Los datos muestran un repunte que no solo se refleja en números absolutos, sino también en la eficiencia del contenido publicado.
"Ha crecido muchísimo en views, pero eso no es tal vez lo más interesante. Lo más interesante es que ha casi duplicado su rendimiento, es decir, ha impactado mucho más, ha tenido muchísimo más interés el contenido subido. Después también, ha duplicado la cantidad de vídeos subidos también, y eso ha impactado", indicó el analista.
De acuerdo con Nanni, el medio no solo incrementó de manera considerable la cantidad de visualizaciones, sino que casi duplicó su rendimiento, un indicador que mide la relación entre la cantidad de vistas y el número de videos publicados. Es decir, no se trata únicamente de producir más, sino de lograr que cada contenido conecte mejor con la audiencia.
Del periódico a la televisión
El crecimiento también se refleja en el posicionamiento regional. EL DEBER pasó del puesto 147 al 100 en un ranking de prensa digital que evalúa a 300 medios de Latinoamérica. Según el analista, este resultado responde tanto al mayor volumen de publicaciones como a un mejor desempeño del contenido.
Más allá de su origen como periódico impreso, Nanni observa una transformación más profunda en la naturaleza del medio. A su criterio, la evolución digital lo acerca a compararse con los grandes medios televisivos.
"En el informe, lo dividimos por una cuestión de transición, para que los medios puedan compararse por vertical. Para mí, EL DEBER tiende a ser un medio 100% televisivo que, con el tiempo, se debería estar comparando con los canales de televisión de mayor audiencia en Bolivia", apuntó Nanni.
Aunque el SSI todavía clasifica a los medios por verticales (prensa, televisión y radio), el especialista sostiene que el futuro del ecosistema digital apunta a una competencia transversal entre todos los formatos.
"Es decir, el número 1 de prensa de Paraguay o de Uruguay o de otros países está por debajo de EL DEBER, que es el número 1 de Bolivia. Lo que yo digo es que EL DEBER puede ser comparado ya con canales de televisión que tienen volúmenes más altos que la prensa en YouTube", explicó.

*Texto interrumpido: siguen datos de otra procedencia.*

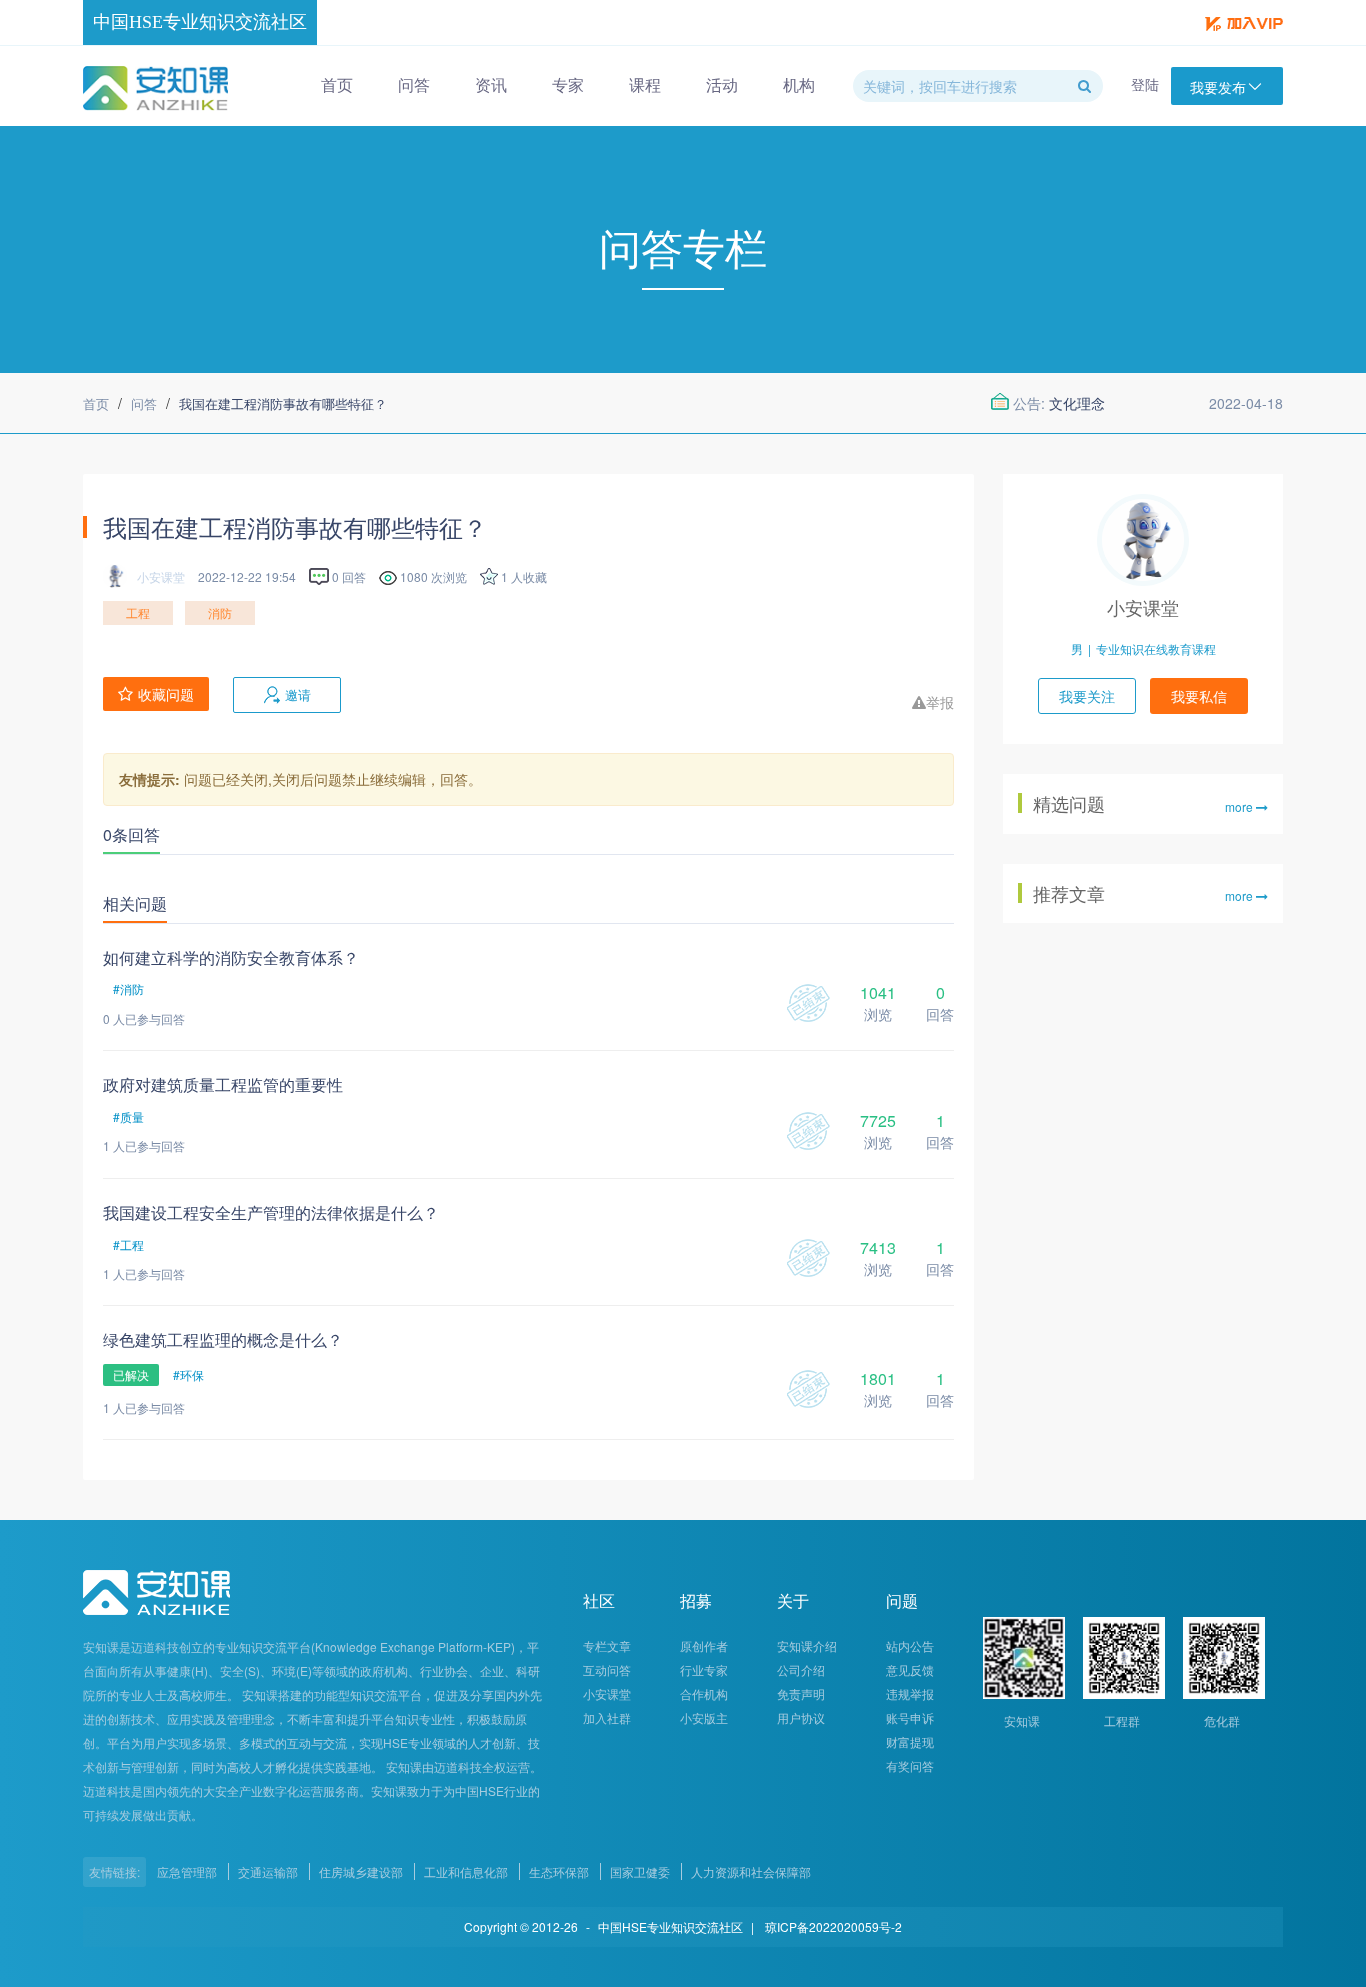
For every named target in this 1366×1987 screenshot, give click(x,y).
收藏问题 (166, 694)
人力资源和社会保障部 (751, 1871)
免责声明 (801, 1693)
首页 (337, 84)
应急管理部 (187, 1871)
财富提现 (910, 1741)
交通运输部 (268, 1871)
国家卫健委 (640, 1871)
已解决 (131, 1374)
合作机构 (704, 1693)
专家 (568, 84)
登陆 (1145, 84)
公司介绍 (801, 1669)
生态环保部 (559, 1871)
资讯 (491, 84)
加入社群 (607, 1717)
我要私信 (1199, 696)
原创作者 (704, 1645)
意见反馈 (910, 1669)
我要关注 (1087, 696)
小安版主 (704, 1717)
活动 (722, 84)
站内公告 (910, 1645)
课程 (645, 84)
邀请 (298, 694)
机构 (799, 84)
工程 (138, 612)
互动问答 (607, 1669)
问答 (414, 84)
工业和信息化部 (466, 1871)
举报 (940, 702)
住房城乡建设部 (361, 1871)
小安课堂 (1143, 607)
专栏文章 (607, 1645)
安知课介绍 (807, 1645)
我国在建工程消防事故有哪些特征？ (283, 403)
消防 (220, 612)
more (1240, 807)
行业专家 (704, 1669)
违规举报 (910, 1693)
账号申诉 (910, 1717)
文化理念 (1077, 403)
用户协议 (801, 1717)
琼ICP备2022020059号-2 (833, 1926)
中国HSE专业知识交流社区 (200, 22)
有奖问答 (910, 1765)
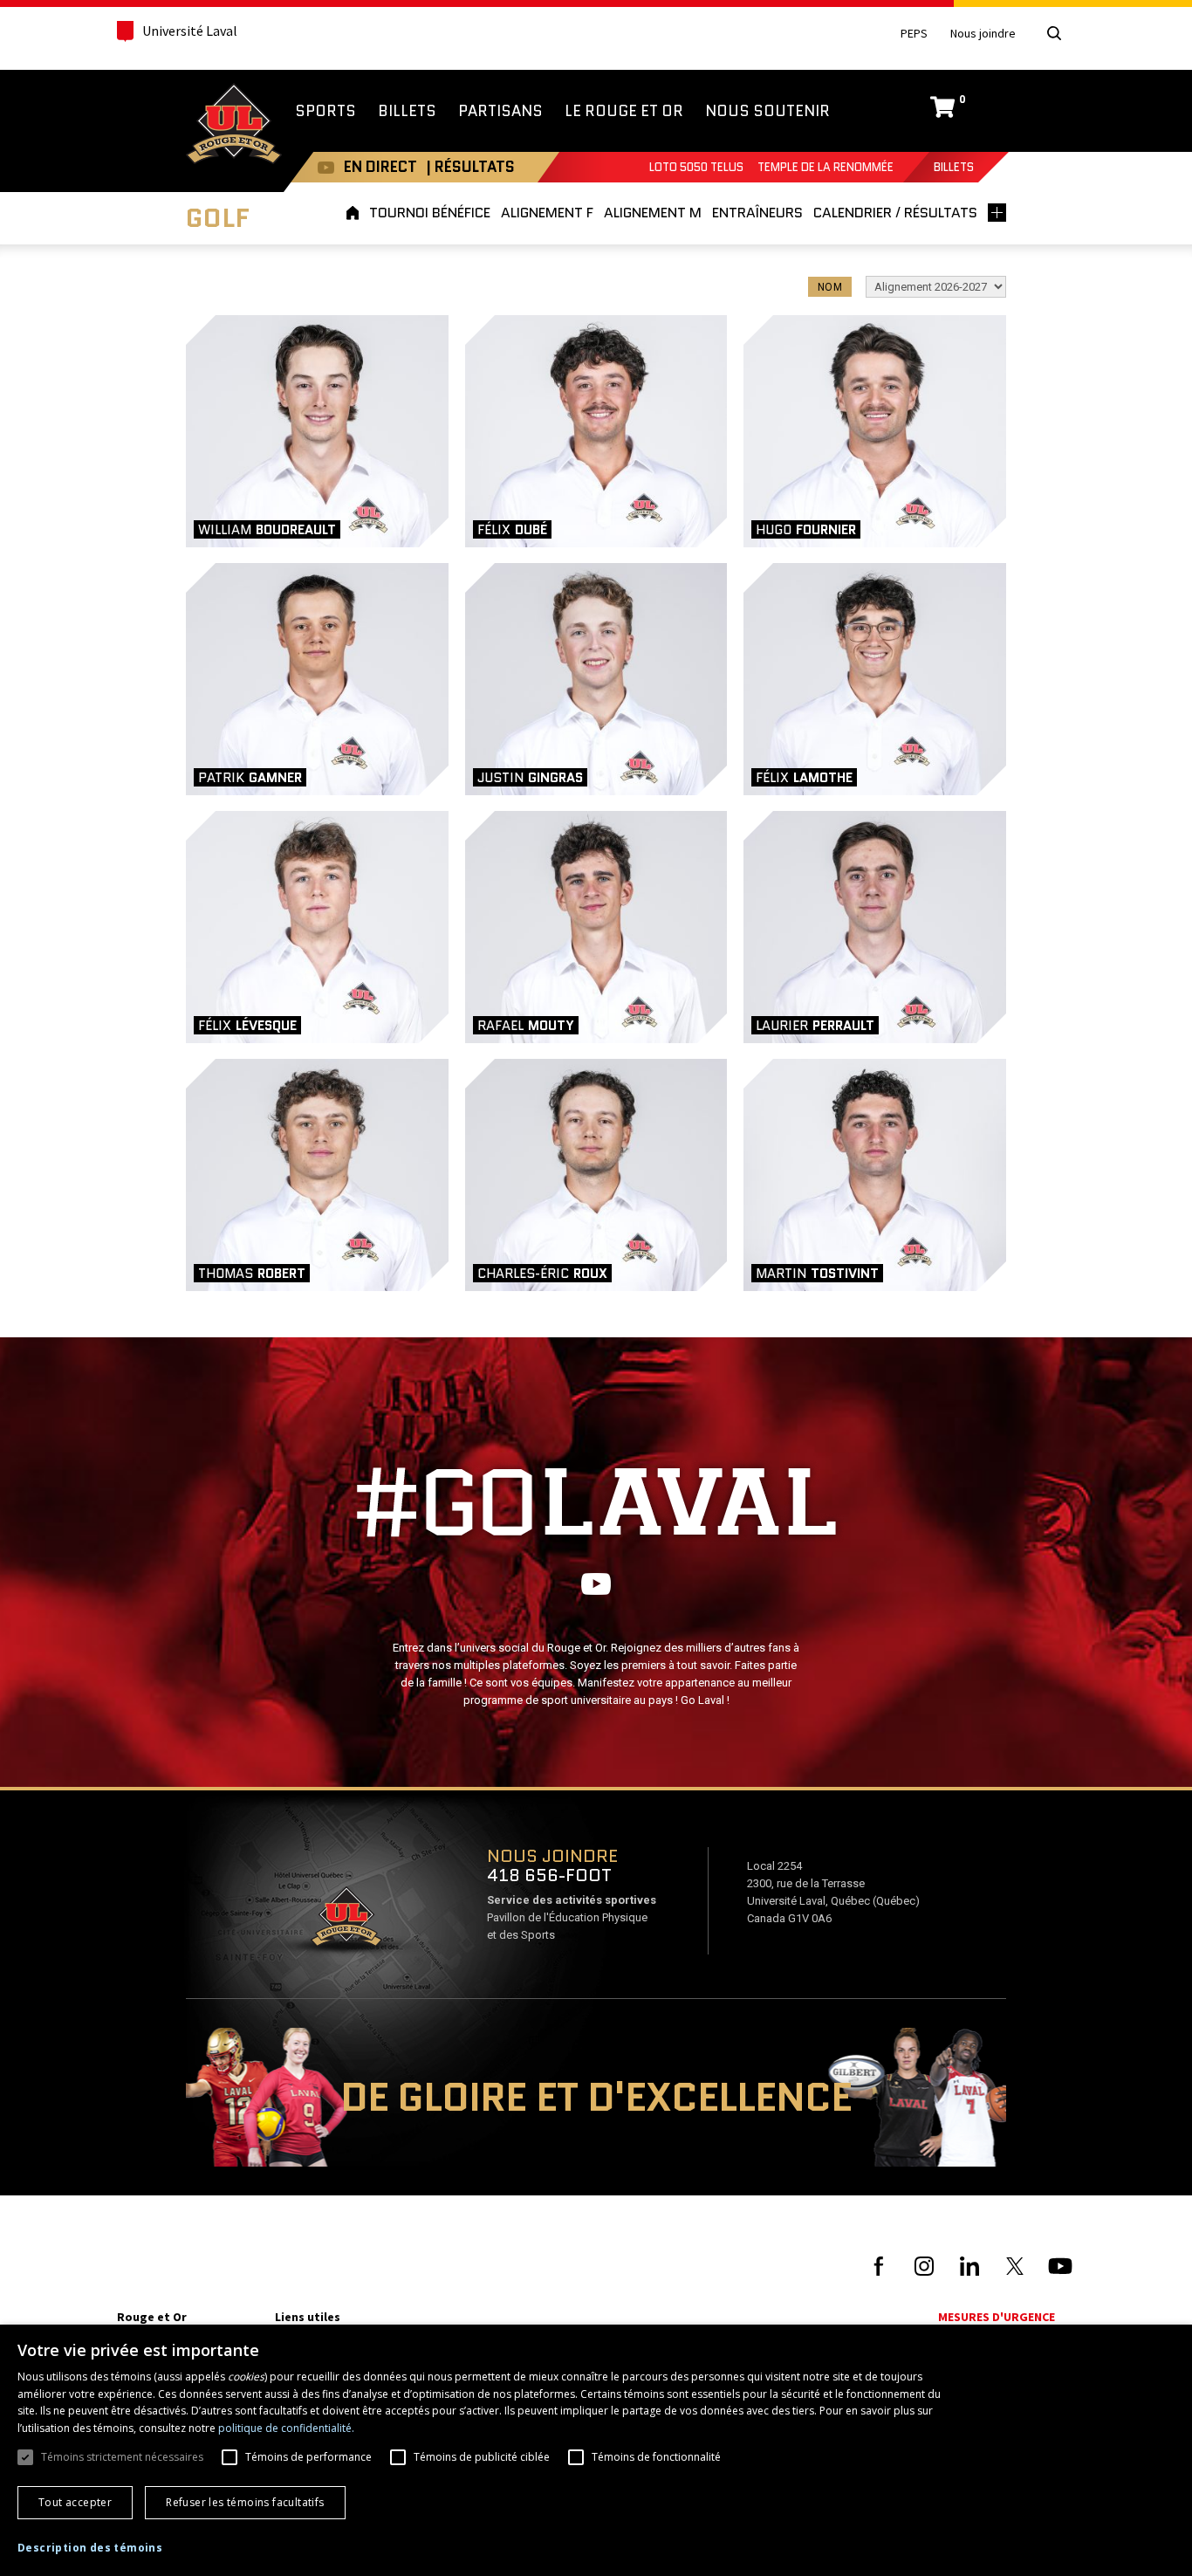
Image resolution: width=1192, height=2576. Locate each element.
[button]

Más publicaciones que interesan a la audiencia
Al ser consultado sobre el salto al puesto número 100, Nanni apunto al rendimiento como el indicador clave. Según detalló, la relación entre visualizaciones y cantidad de videos publicados fue determinante para este avance. En su análisis, el incremento del interés responde a una mejor adaptación de los contenidos al consumo digital.
"Se publica más y el contenido interesa más", expresó Nanni.
El analista también destacó el peso de la línea editorial en este proceso de crecimiento. Afirmó que la fidelización del público no depende únicamente del volumen de producción, sino de la coherencia y la calidad informativa.
"La calidad informativa es muy importante para el liderazgo, porque la audiencia va a decir: 'cuando yo quiero enterarme de algo, cuando quiero conocer mejor un asunto público, voy a ir a EL DEBER y no a otro medio'. Bueno, esa constancia, esa coherencia editorial hace que se fidelice y se lidere más en el entorno digital", aseguró el experto.
Un medio no debe renunciar a su esencia
El mayor desafío para los medios de comunicación a escala global no está únicamente en producir más contenido, sino en la velocidad con la que deciden transformarse y adaptarse con las nuevas demandas de la audiencia. Para el analista: "Todo parte de una decisión y de una visión de quienes dirigen a los medios".
Su recomendación es "entender que quien tiene el poder es la audiencia" y que son los medios los que deben adaptarse a sus tiempos, a sus hábitos de consumo y a sus preferencias.
Esa adaptación, sin embargo, no puede significar renunciar a la esencia. Nanni remarcó que los medios deben proteger su calidad informativa y su identidad editorial, dos atributos que el público reconoce y valora. El contenido no puede trasladarse de manera automática de un formato a otro; debe pensarse y producirse de forma diferenciada para el entorno tradicional y para el digital.